From Fred Ezeh, Abuja
The Independent Media and Policy Initiative (IMPI) has stated that the economic policies being championed by President Bola Ahmed Tinubu are yielding the expected results and that they have made Nigeria a rising economic force.
At a press conference in Abuja, on Tuesday, Chairman of the Initiative, Dr Omoniyi Akinsiju, said the courage shown by President Tinubu since 29 May 2023 in the course of reforming the Nigerian economy is not only unusual for a Nigerian-bred politician but underlines the higher calling of President Tinubu in the nation’s political journey.
He said: “Coming on the back of this, we can say with much confidence that, indeed, there has been no comparable first two years in office as that of President Tinubu since the nation returned to democracy in 1999.
“In those two years, we can testify by verifiable data that Nigeria has recorded a substantial economic restructuring in measures beyond the contemplation of the various advocacies around restructuring demanded of Nigerian leaders of the past 26 years.”
He said the group conducted an audit of global and domestic institutional ratings and quantification of Nigeria’s ongoing economic reforms, the outcome of which “indicates that the country is being increasingly recognised as a rising economic force and admired across the globe for the resolve shown by its leader in implementing difficult but necessary reforms.
“However, tangential to these growing positive global and domestic perceptions among communities of investors, we have also observed a strain of incredulity in some quarters of the national political class and the media that continue to belie the profound management of the national economy by the federal administration of President Tinubu.
“These elements have reduced the nation’s economic trajectory to a characterisation of high cost of living, bereft of the ongoing profound manoeuvres to restructure the national economy away from the misalignments and distortions of the past,” he added.
The group recalled that after coming to office on 29 May 2023, President Tinubu embarked on a deep economic reform programme, which global and domestic institutions, including individuals of responsible and objective standing, have all conceded to be necessary to right the distortions that hitherto hallmarked the public finances of Africa’s most populous country.
“These measures have come at a cost to many ordinary Nigerians, who are facing a cost-of-living reality on the heels of the implementation of what is known as the twin policies of petroleum subsidy removal and the harmonisation of the foreign exchange’s multiple windows. We wish, however, to assert that this does not define the multidimensional impact of the federal administration’s reforms of the last two years.

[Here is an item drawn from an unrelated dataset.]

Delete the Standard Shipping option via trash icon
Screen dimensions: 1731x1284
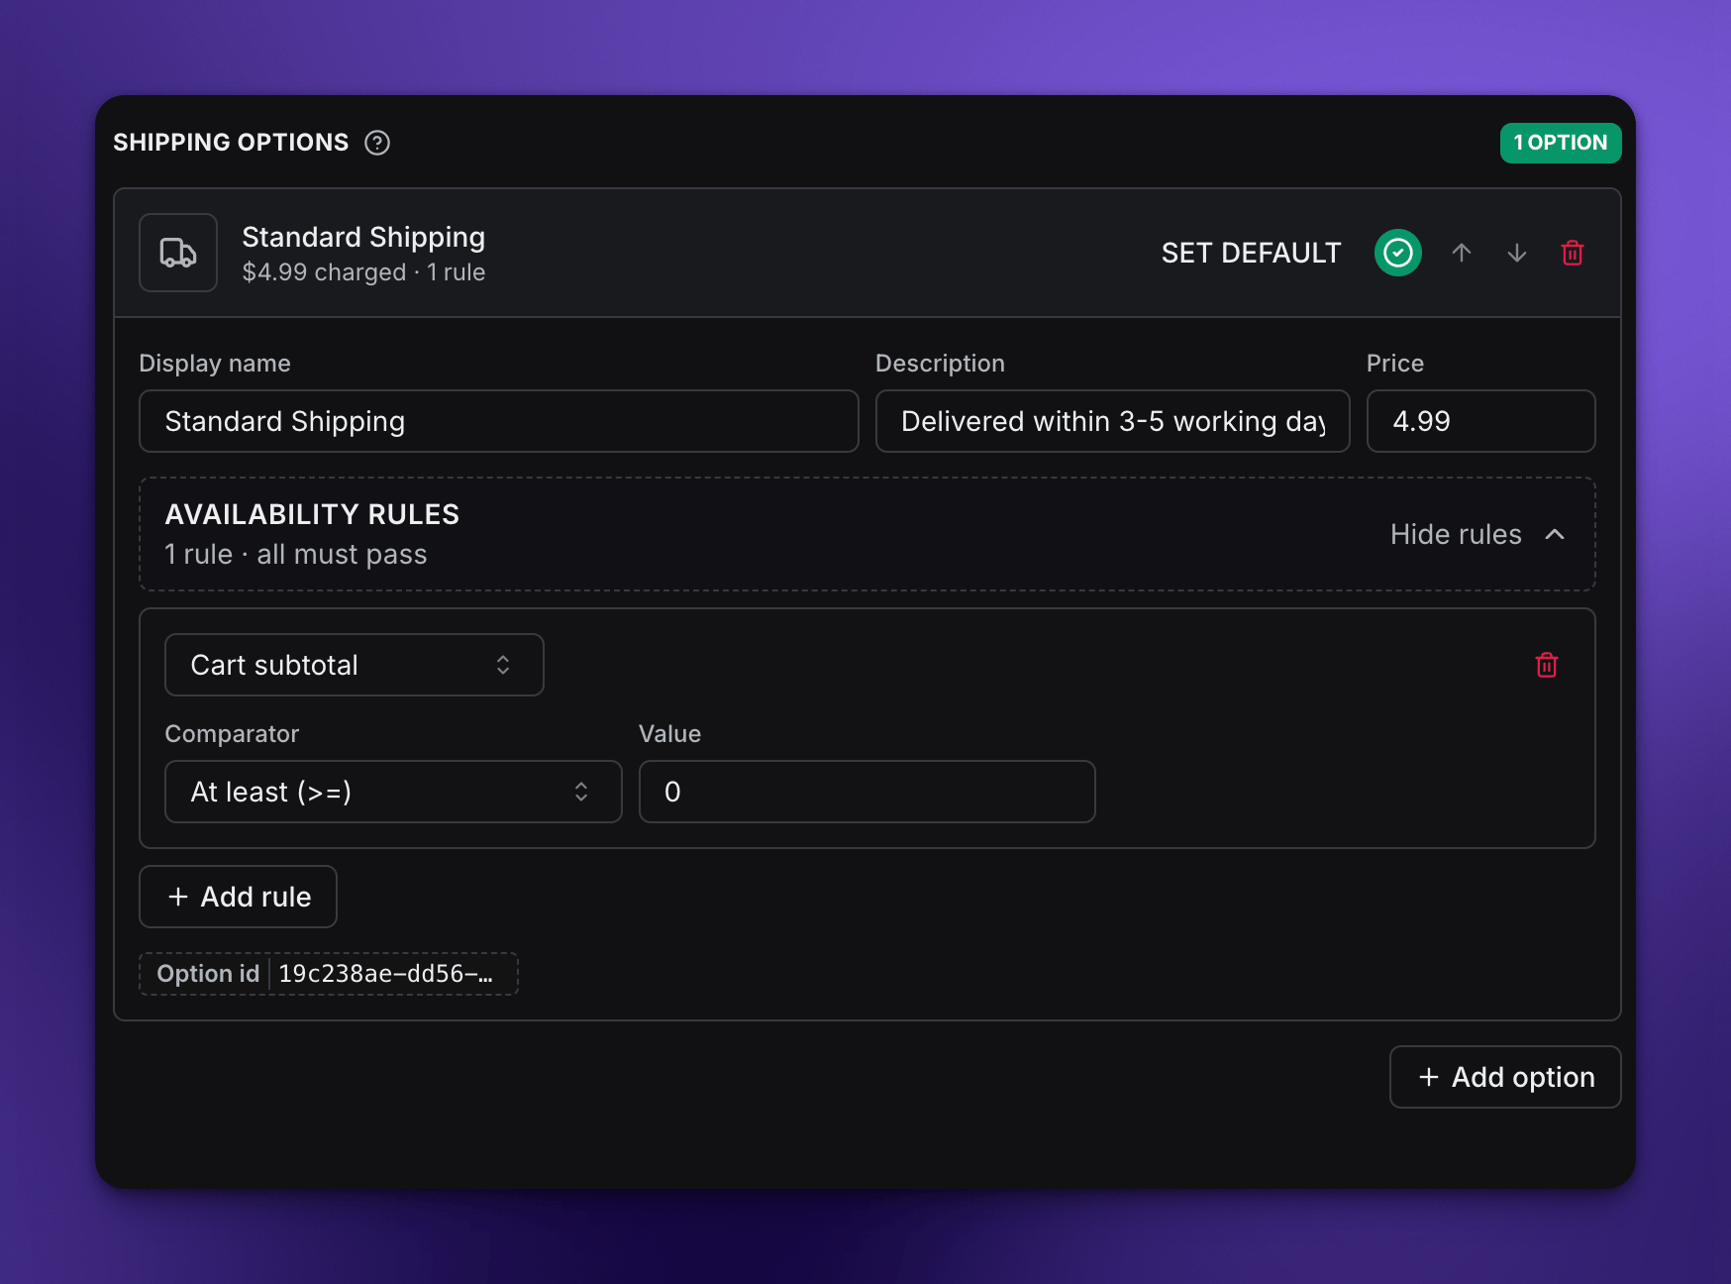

“Shortly after the commencement of the implementation of what we described as the two flagship reform policies, market-determined petrol prices rose starting in June 2023 by 77 per cent and the local currency, the Naira, weakened by 42 per cent in 2024. Both key underlying factors contributed to inflation, which stood at 33.2 per cent in 2024, up from 24.7 per cent in 2023.
“To dampen inflationary pressures, the Central Bank of Nigeria (CBN) tightened the policy rate to 27.5 per cent, creating in its wake different pressure points in the economy that include increased price of food, higher cost of movement of goods and people, and ballooning cost of import of raw materials and household items, which are basic symptoms of an economy in transition.
“Most impacted were the employed urban poor population, that is, those earning low wages and having to pay for transportation daily to get to work. This immediate manifestation of price outbursts across consumption items and services had always been expected by all past governments and managers of the nation’s economy. The unspoken word at that time was that the harbinger of any form of reform around petroleum subsidy and multiple exchange rates was condemned to unpopularity by the political class.
“For that reason, all civilian administrations from 1999 merely nibbled at the idea of addressing disconcerting issues arising from subsidy removal and harmonisation of the multiple exchange windows. These former leaders took to their heels at the first sign of protestation coming from the opposition political class.
“Yet, the challenges and associated economic constraints consequent upon the sustenance of what had been described as the ruinous policies of fuel subsidy and multiple exchange rate refused to disappear.”
He noted that as Nigeria’s election cycle edges towards 2027, President Tinubu may be tempted to slow the pace of change, “but that will be a mistake on his part. He should forge ahead with the overriding aim of making ordinary Nigerians, not just investors, feel the benefits of his ‘shock therapy’.”